One wonders what it would take for these guys to say, "Holy Shit, we're fucked unless we get busy and prepare to manage the consequences."

But the World Reassurance Organization doggedly refuses to say out loud what everyone else can see. This virus has gone human to human and is spreading in Indonesia. The fact that it may (or may not) be as efficiently transmitted as current endemic strains of human influenza doesn't mean things have not changed. They obviously have, and to say there is no evidence the virus has mutated because they haven't sequenced it completely, just a lie. As is this:
Dr Margaret Chan, the WHO's global special representative on avian flu, also said on Thursday there was no sign the virus had mutated into a form that could easily spread among people.

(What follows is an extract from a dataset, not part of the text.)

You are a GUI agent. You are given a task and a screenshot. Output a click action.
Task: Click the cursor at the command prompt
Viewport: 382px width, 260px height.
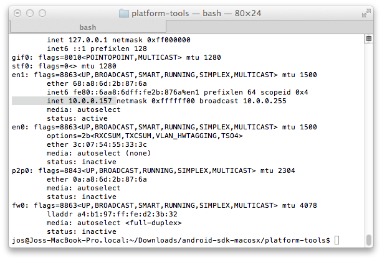[x=337, y=240]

"So far there is no evidence for increased chance of human-to-human transmission," Chan told Reuters by telephone from Sydney after attending a WHO conference in Noumea, capital of New Caledonia in the South Pacific.

The rise in the number of suspected cases did not point to an epidemic, she said.

"With increased surveillance it's not unusual that you would pick up more cases," Chan said. (AFP via Khaleej Times; my emphasis)
This may be true as a general proposition, but in this specific instance it isn't (and WHO knows it). AFP reports (via Khaleej Times) that a five year old boy and a five year old girl died on Wednesday from a bird flu like disease (confirmatory tests pending) and 13 people with symptoms of bird flu were being treated at a Jakarta hospital on Thursday. This is an increase of nine from the day before. There is also good evidence of transmission from only casual contact with infected birds, as with the cases of visitors and non animal care workers at the zoo, and within-in family transmissions.

All this (and more) does point toward an epidemic. "Pointing toward" doesn't mean we are there yet. But anyone with even a few neurons firing and not using one to breathe and another to drink coffee with must see this as an imminent threat. Imminent, as in "just around the corner." This could still turn out to be just more "simmering" of this very malignant virus. But no one should bet on it and WHO should be acting as if the genie were already out of the bottle.

Time to end your coffee break at WHO and get to work. If that means scaring the crap out of everybody (because sometimes being scared is warranted), so be it. If it's OK to scare people with vague terrorist threats, how much more appropriate is it when the threat is real and imminent.